Required action: Wherever a line of the records contains "Given", copy that line.

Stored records
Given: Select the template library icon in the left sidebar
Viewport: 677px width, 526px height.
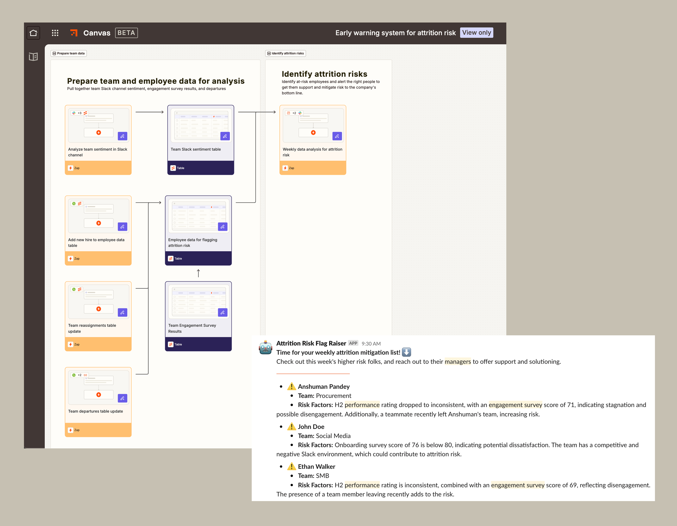Looking at the screenshot, I should pos(33,56).
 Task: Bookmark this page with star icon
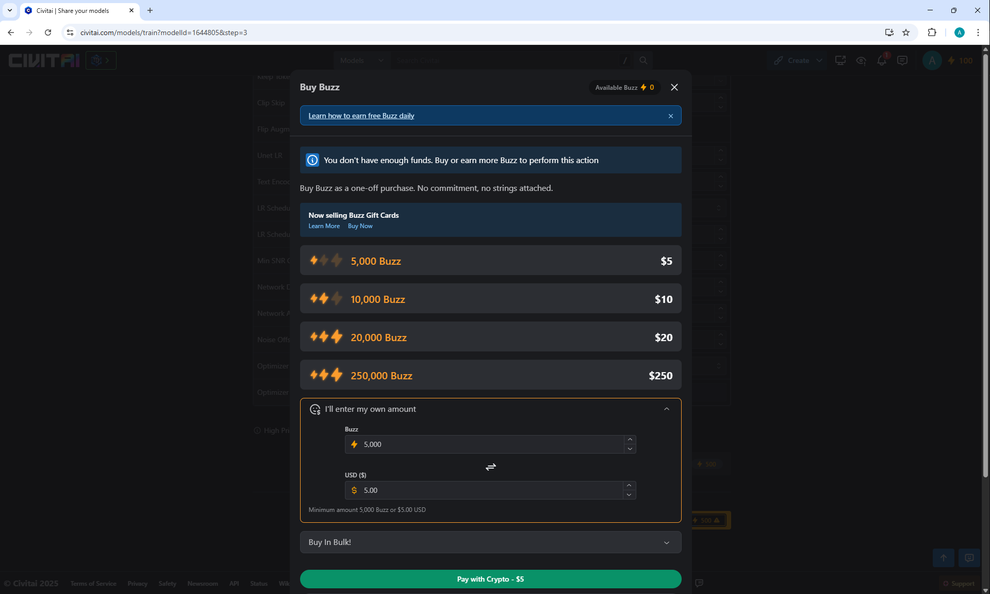906,33
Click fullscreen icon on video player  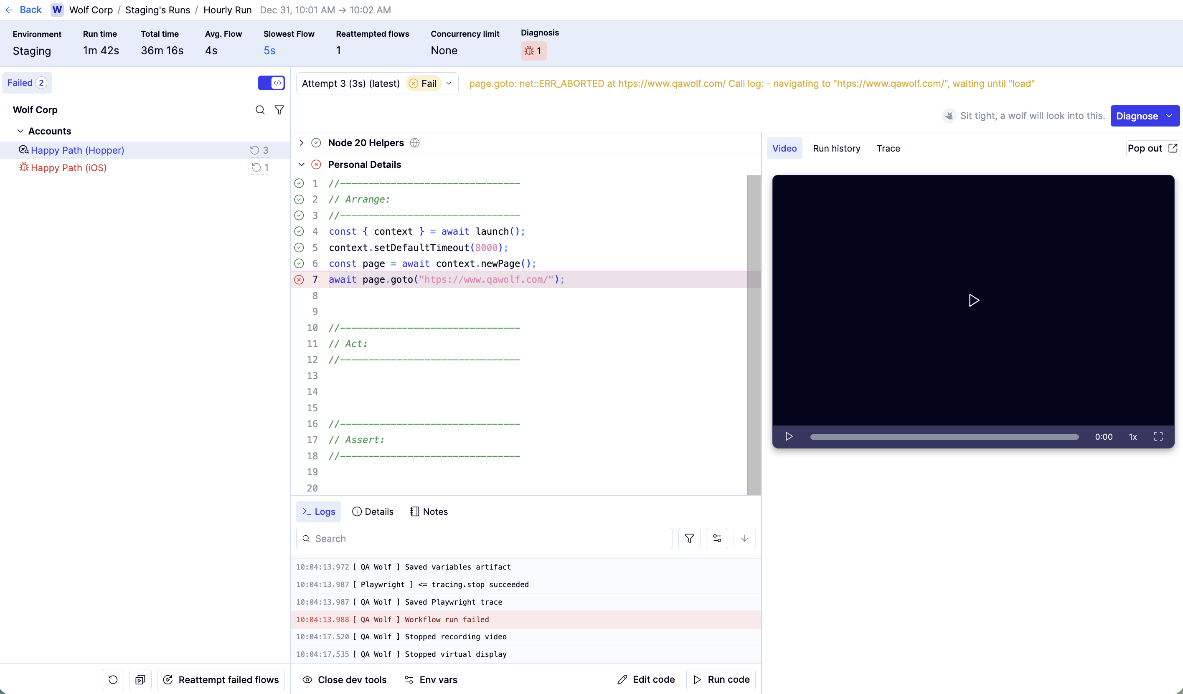1158,436
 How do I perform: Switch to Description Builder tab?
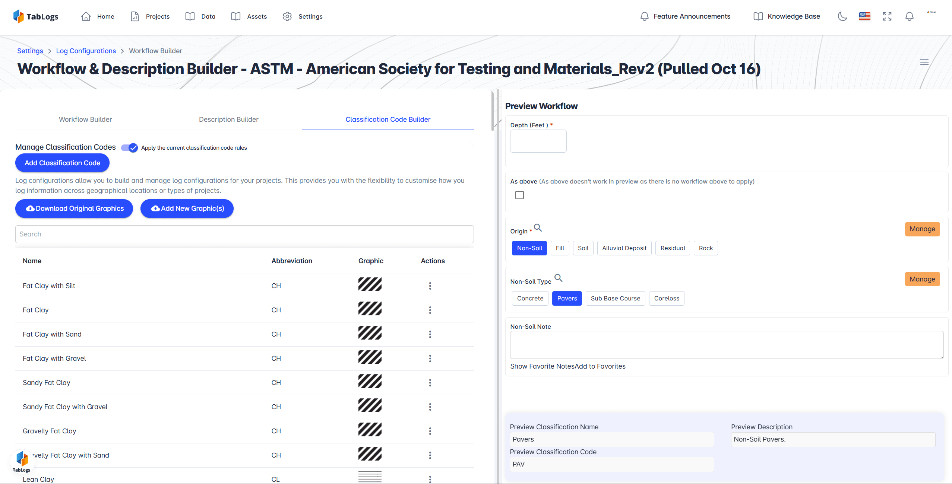pyautogui.click(x=228, y=120)
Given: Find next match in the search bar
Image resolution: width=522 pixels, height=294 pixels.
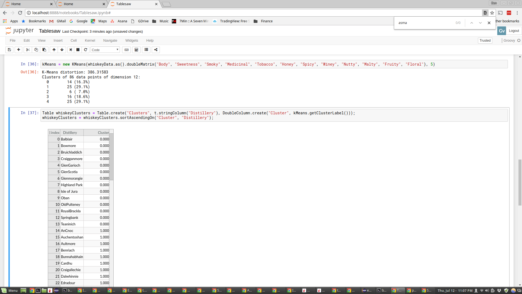Looking at the screenshot, I should click(480, 23).
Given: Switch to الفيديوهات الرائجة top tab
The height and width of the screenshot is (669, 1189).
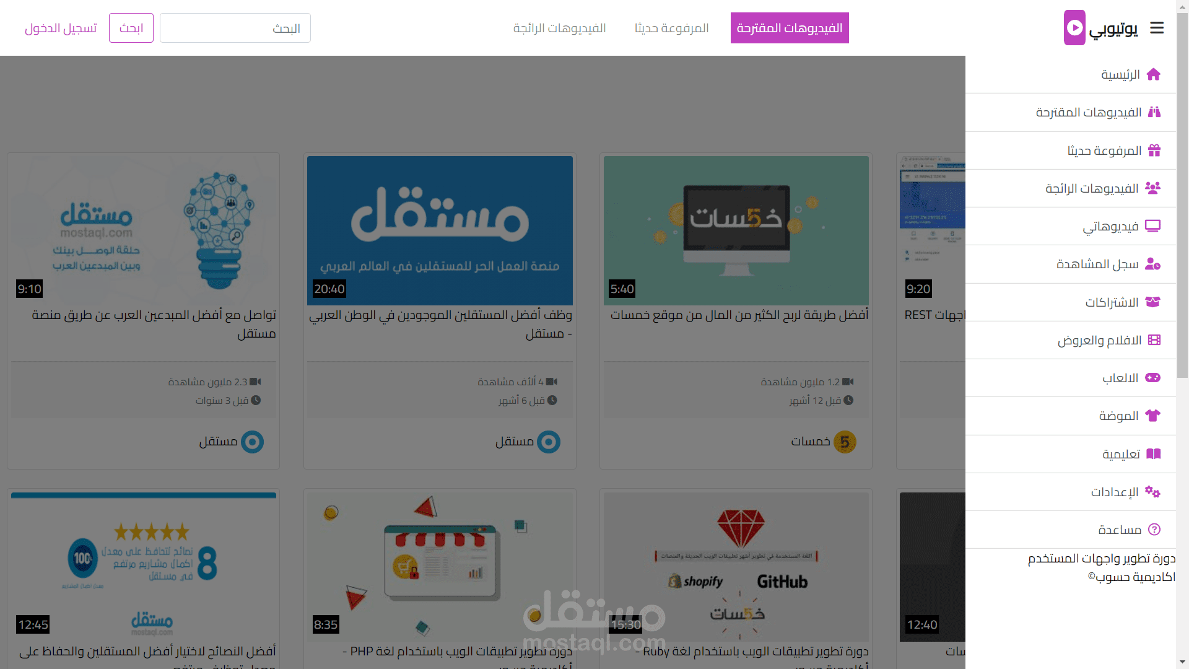Looking at the screenshot, I should [559, 28].
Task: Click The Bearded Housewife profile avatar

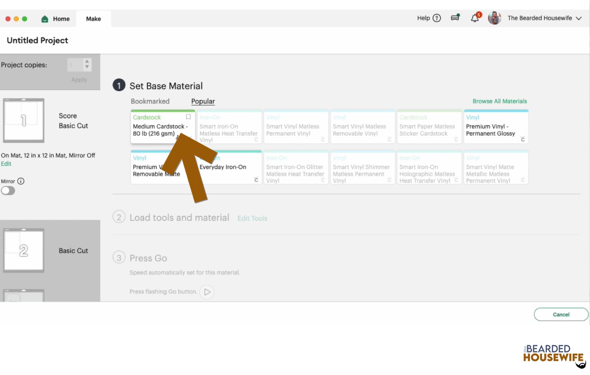Action: click(x=494, y=18)
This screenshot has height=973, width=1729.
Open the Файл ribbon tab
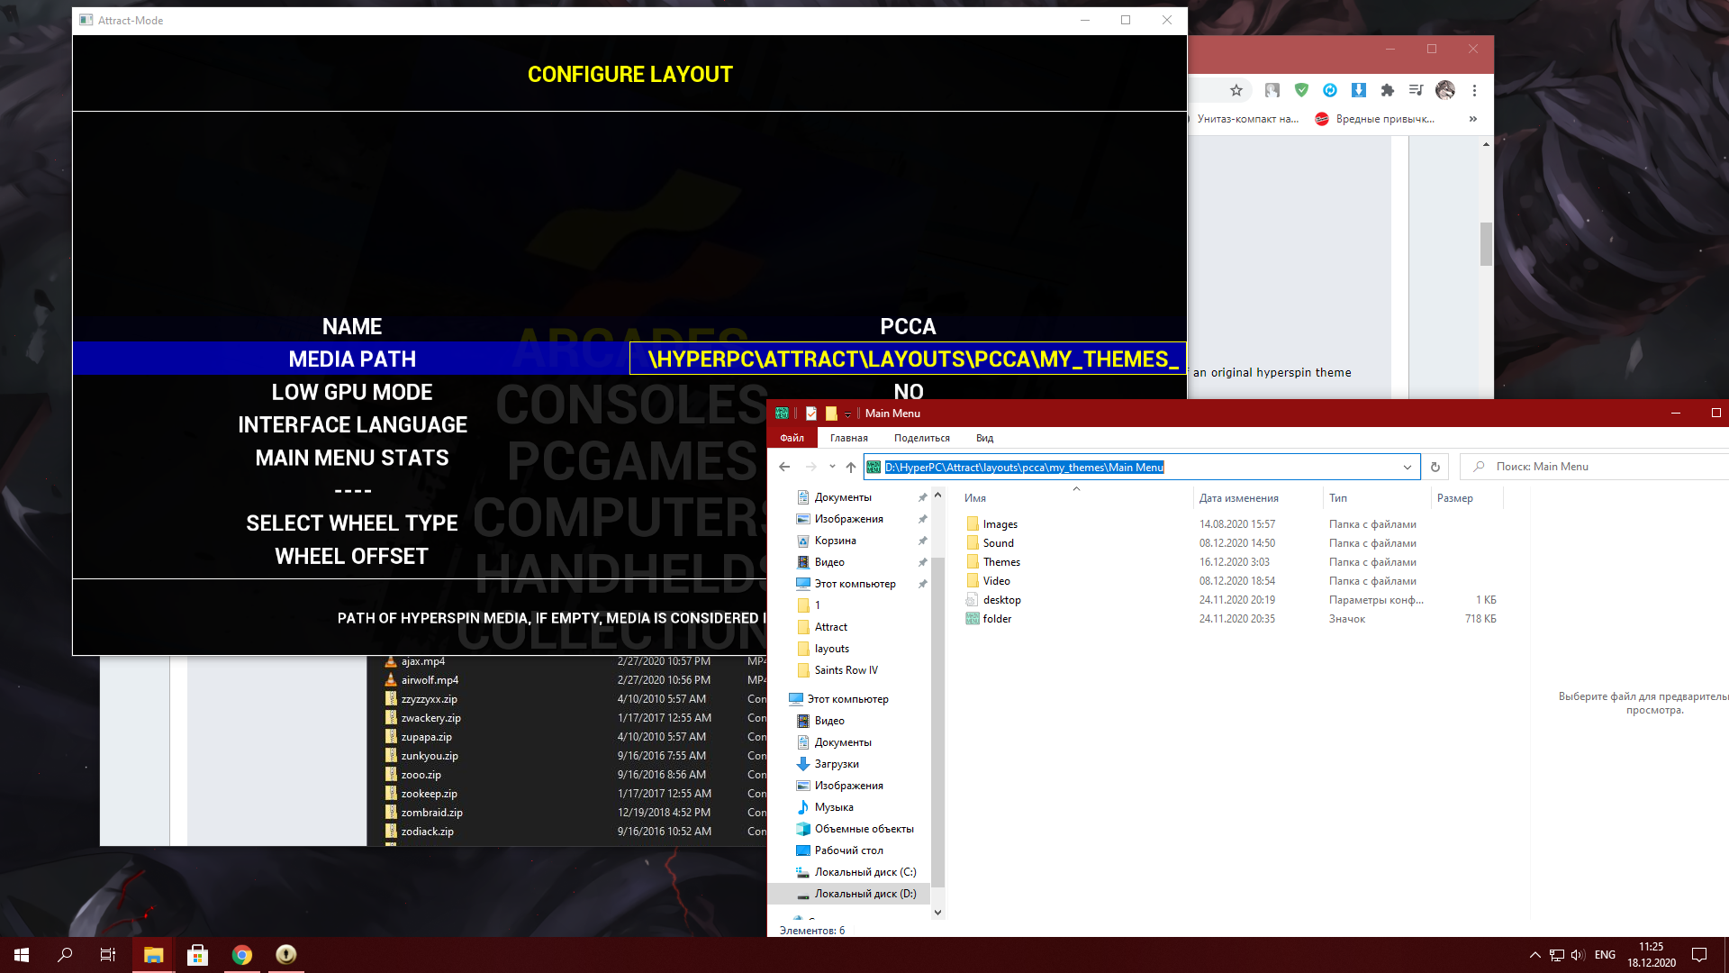point(792,438)
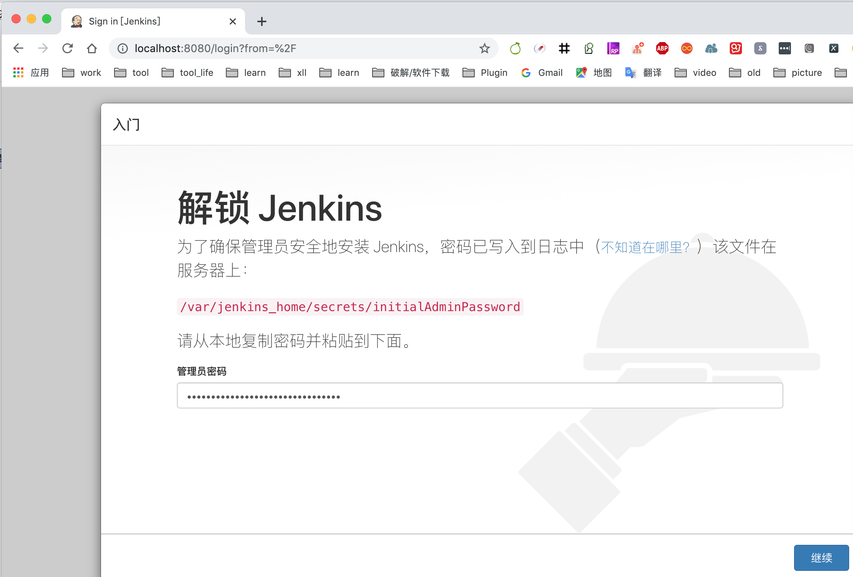853x577 pixels.
Task: Click the Google Translate 翻译 bookmark
Action: tap(643, 73)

Exercise solution:
Given: Select the template library icon in the left sidebar
Given: Find next match in the search bar
Given: Switch to الفيديوهات الرائجة top tab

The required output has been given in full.